▶ **PROBLEM TO WORK ON**:
Retype only what runs from the line with "Where should I" through the end of the entries, exactly and in full, but omit any picture you find.

▶ **Extracted records**:
__________________________________________________
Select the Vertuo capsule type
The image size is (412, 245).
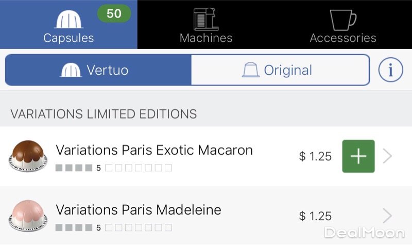tap(98, 70)
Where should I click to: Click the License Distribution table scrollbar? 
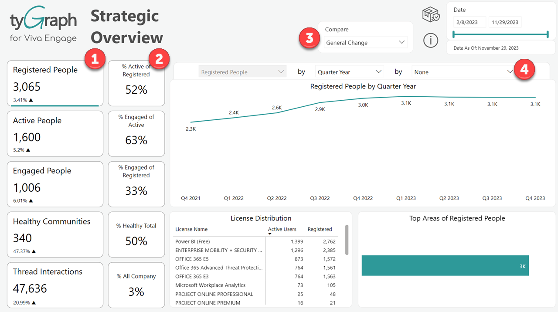(347, 240)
__________________________________________________
▶ **RESULT BELOW**:
Where should I click to: Click the License Distribution table scrollbar? 
(347, 240)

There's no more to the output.